What Will Thrive, Survive and Maybe Die in Unified Communications
Unified communications (UC) continues to grow; small companies increasingly want a piece of the pie, and TMCnet reported today that managed service providers (MSPs) can heavily accelerate the adoption of UC in the enterprise sector, too. As revealed by an IDC report, 40 percent of enterprises have already adopted UC and collaboration systems, with 35 percent planning to do so within the next two years.
The benefits of unified communications are plenty; enhanced overall collaboration, communication, access, business process integration and establishing a more concrete presence in operations, but where will this all take us in 2013? What will thrive, survive or possibly disappear altogether in this uniquely evolving space? One industry expert seems to have all of the answers, and we were lucky enough to get it out of him!
Brandon Hagood serves as the director of Product Development at Momentum Telecom, the number one most reliable cloud-based communications provider, offering affordable communications for businesses of every size. Having established a solid role in this space, Hagood is well positioned to discuss where UC is headed this year.

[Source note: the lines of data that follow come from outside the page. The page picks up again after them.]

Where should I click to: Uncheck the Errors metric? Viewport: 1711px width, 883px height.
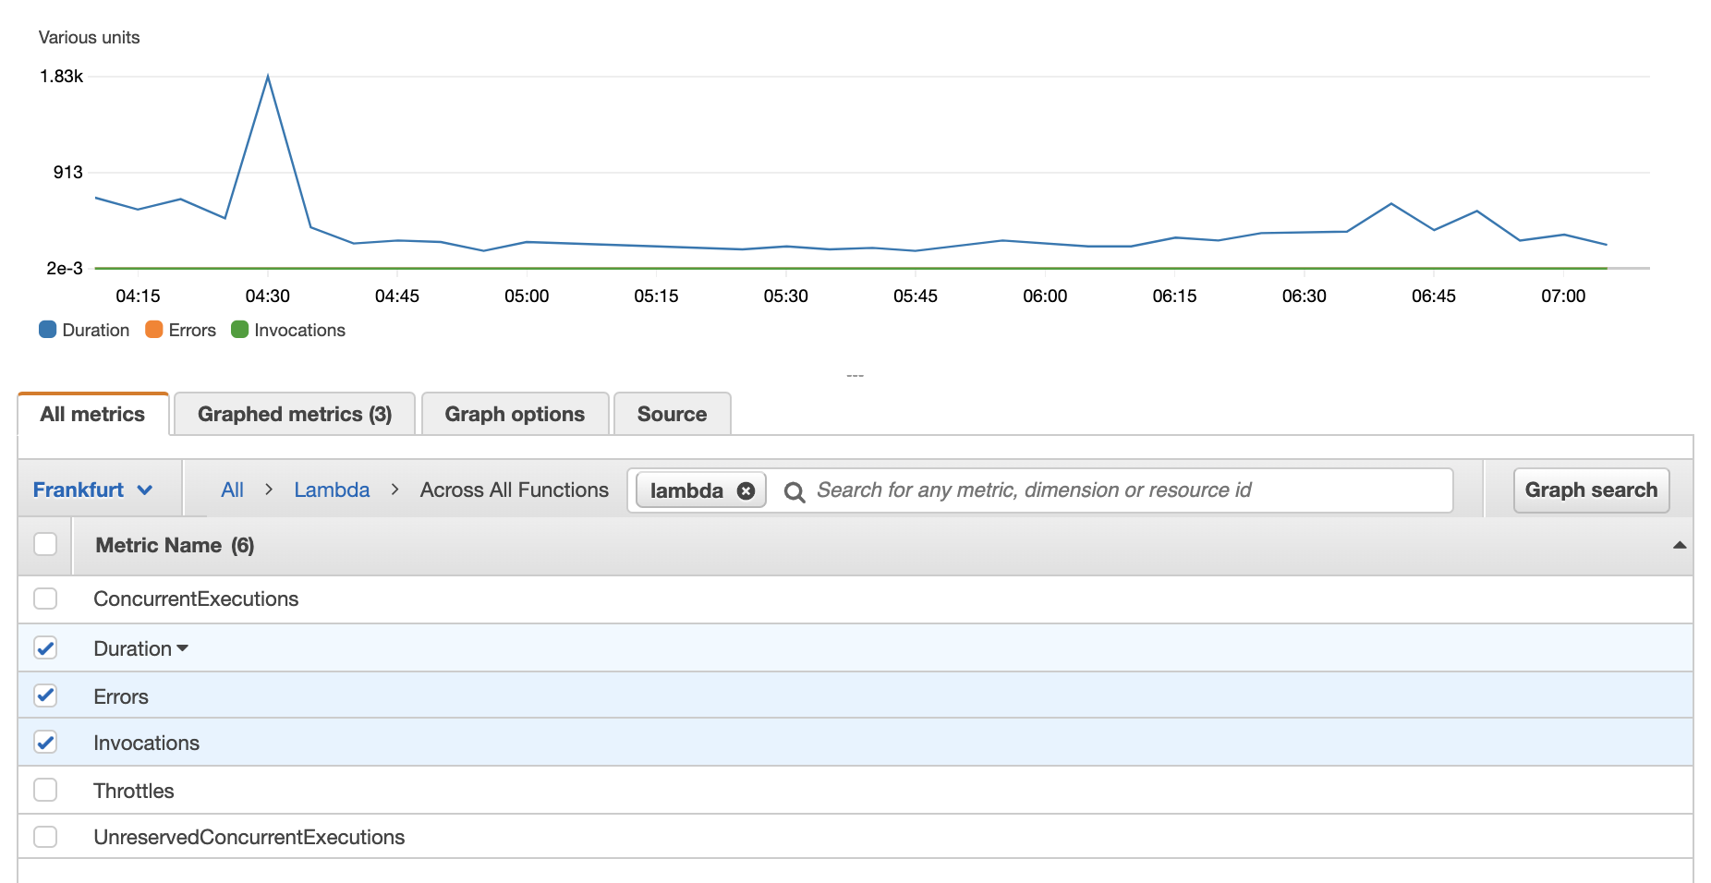[x=45, y=696]
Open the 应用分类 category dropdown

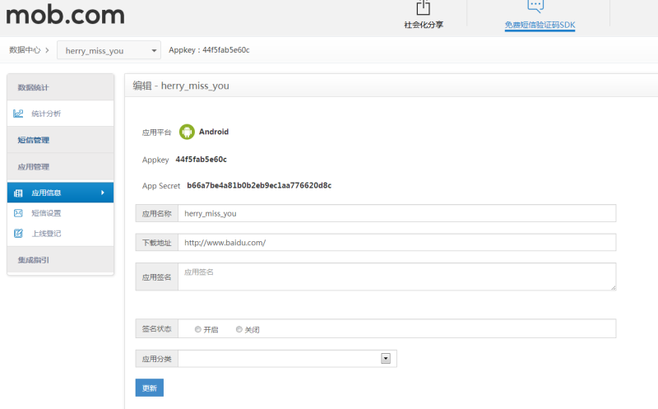287,358
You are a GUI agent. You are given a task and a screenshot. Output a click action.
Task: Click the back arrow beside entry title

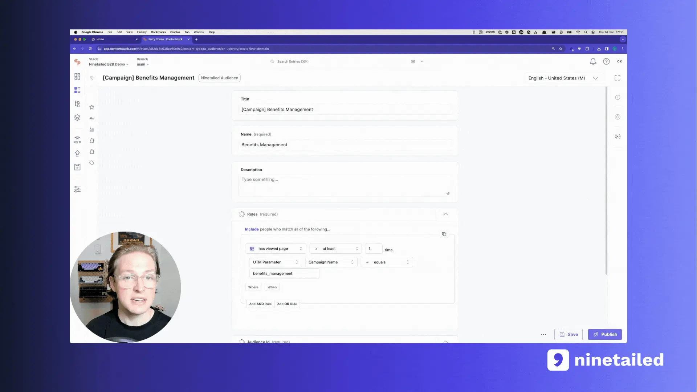tap(93, 78)
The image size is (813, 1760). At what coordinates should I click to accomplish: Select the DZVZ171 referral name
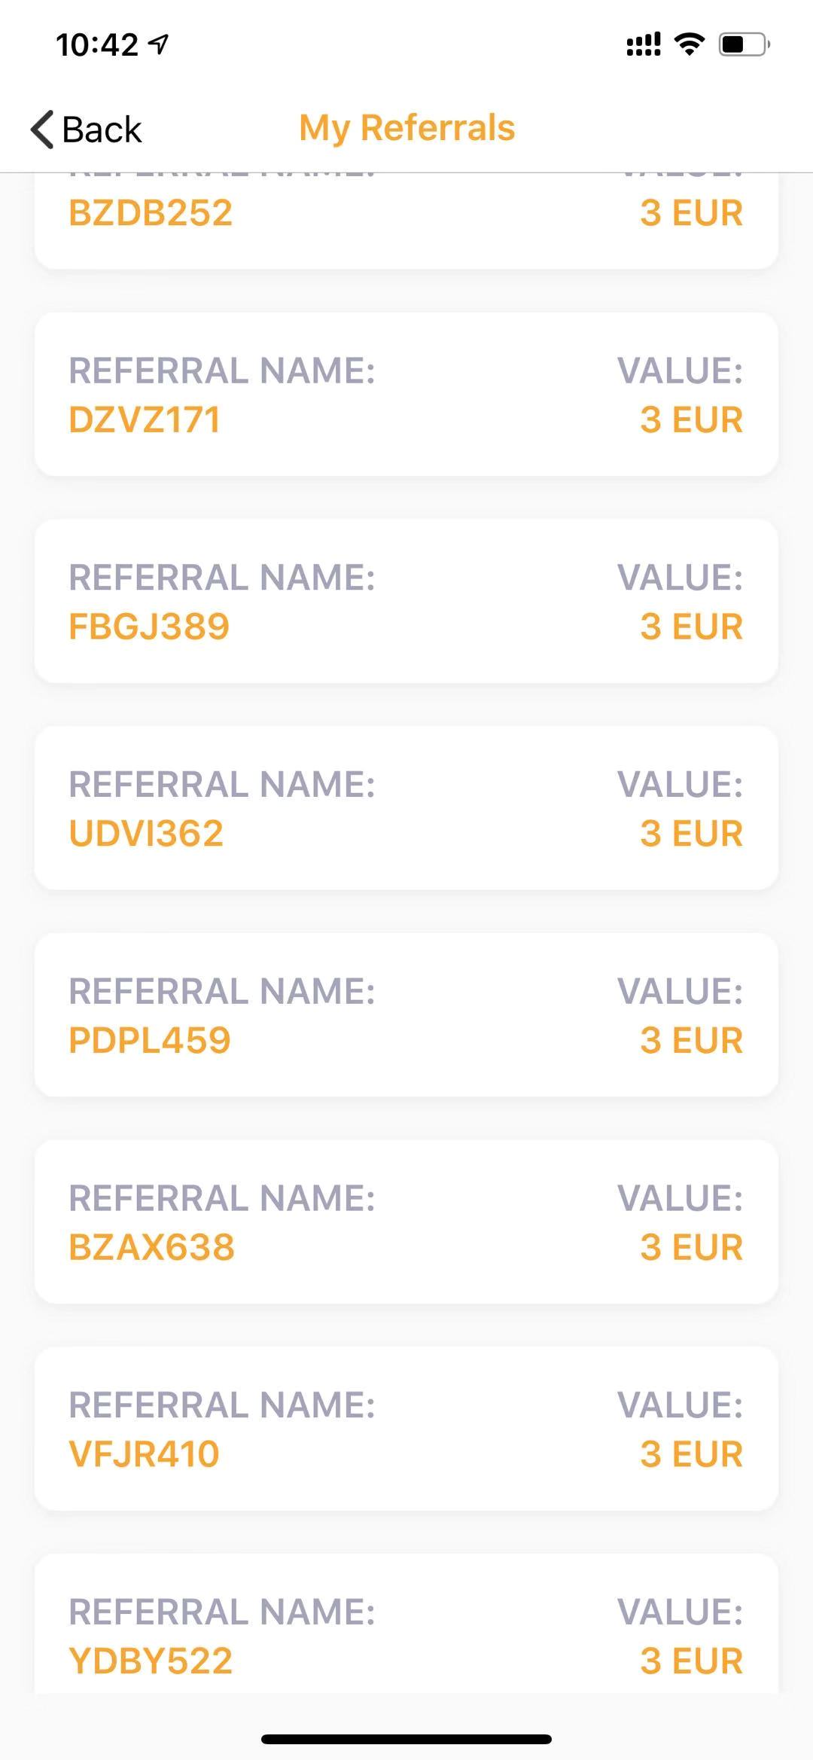point(145,419)
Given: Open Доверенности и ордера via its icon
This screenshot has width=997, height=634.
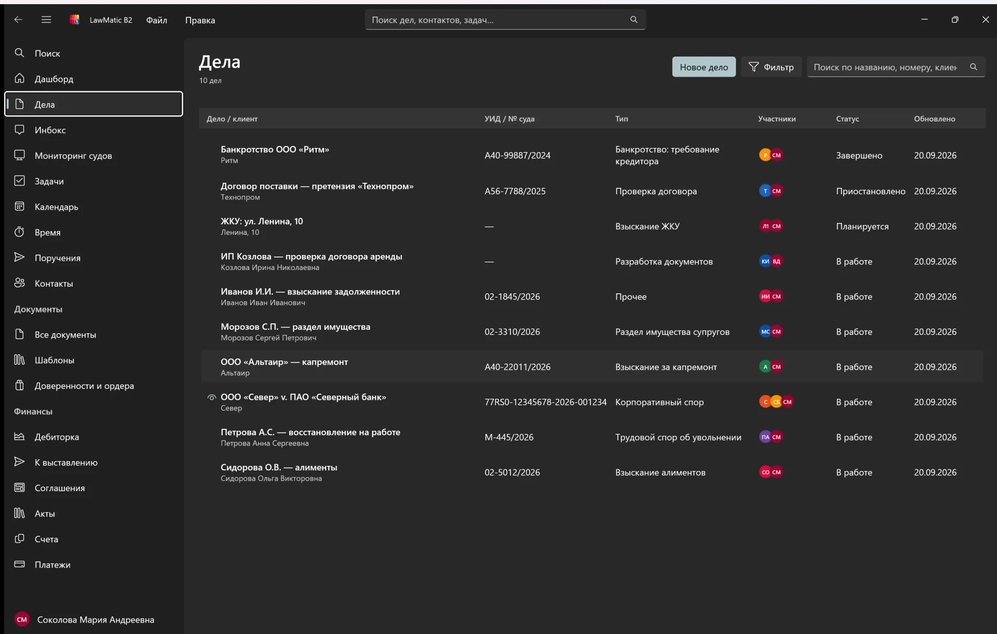Looking at the screenshot, I should coord(19,385).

For starters, UC applications is what Hagood believes will be the most significant technology trend to impact the way businesses conduct overall operations today. As if this isn’t indicative enough of the vitality of UC in the very near future, he continues, “Collaborative tools have become an integral part of daily business correspondence, and enterprises are extremely reliant on these tools. Users need solutions that offer the flexibility to communicate on-the-go and from whichever device or channel they prefer.”
This brings us to mobile UC, which is a scorching hot topic right now. Individuals want – nay, demand – to be able to access collaboration capabilities that their business phones possess (ie. IM, caller ID) on their personal handheld devices. This conjunction of work and personal life has become a force in business operations, whether we like it or not.
And the cloud isn’t far behind in its impact on business operations. For example, Momentum’s cloud solutions drive significantly reduced OPEX and CAPEX for adopters. “Businesses today want an all-inclusive vendor, not a separate voice provider or a separate e-mail provider,” he adds. “Leading telecom companies offer all forms of communications – the cloud enables us to consolidate communication platforms and deliver streamlined solutions.”
Because Secure Real-Time Transport Protocol (SRTP) adoption rates are increasing, voice and video transmissions are similarly becoming more secure as they travel across the public Internet, he explains.
Speaking of things that seem like they may cause friction but probably won’t, Hagood mentions that one widely seen misconception in the space is the death of the handset. No, the handset will not die in 2013, he assures. In fact, “people are still drawn to the functionality and the clear, reliable audio of a desk phone,” he makes a point to note.
However, these trials and tribulations will be survived. Take BYOD, for example, of which Hagood comments, “The rising popularity of telecommuting will keep it relevant this year as BYOD supports remote work cultures.”
When it comes to survival, there are some key points Hagood makes in regard to the relationship between UC and VoIP. While it has moved beyond its early adopter phase into the mainstream, there are undoubtedly still some issues riding its coattails. Hagood sheds light on this, detailing some of these issues that businesses must battle as they determine when and how to migrate to IP-based communications.
“Finding a provider with a proven track record guarantees your business will have support in deciding the timing and approach that is best for your company’s migration,” he explains. “The market is saturated with fly-by-night providers that offer UC and VoIP solutions, but not necessarily quality solutions. Let’s just say you get what you pay for – price should and will be a driver, but we caution letting it be the sole deciding factor for selecting a provider.”
And last but not least, what Hagood believes will thrive the most this year is the widespread adoption of video communications. He explains that businesses are increasingly seeing the need for video and its importance, which can be credited to the fact that people are increasingly using video applications. Skype, Google and other related sites are without a doubt heavily seen in our personal lives every day, and since hosted solutions are now available for little to no CAPEX, “businesses can take advantage of reliable, enterprise-grade video solutions to hold virtual meetings with clients and colleagues and benefit from reduced travel expenses,” he concludes.
Momentum takes pride in its heavy involvement in this week’s ITEXPO Miami 2013 event, happening now in Miami Florida at the Miami Beach Convention Center. Not only is Momentum exhibiting at booth #828, but it is also a platinum sponsor of keynote speaker John Sculley, former president of Pepsi and former CEO of Apple.
Hagood is especially looking forward to the StartupCamp7: Comms Edition happening this Thursday. He adds, “Momentum is excited to see what advice [Sculley] will have for the IT and telecom entrepreneurs and market leaders who will be there for the event. Also, we are excited to enjoy the Miami sunshine!”
And you certainly can’t blame him for that!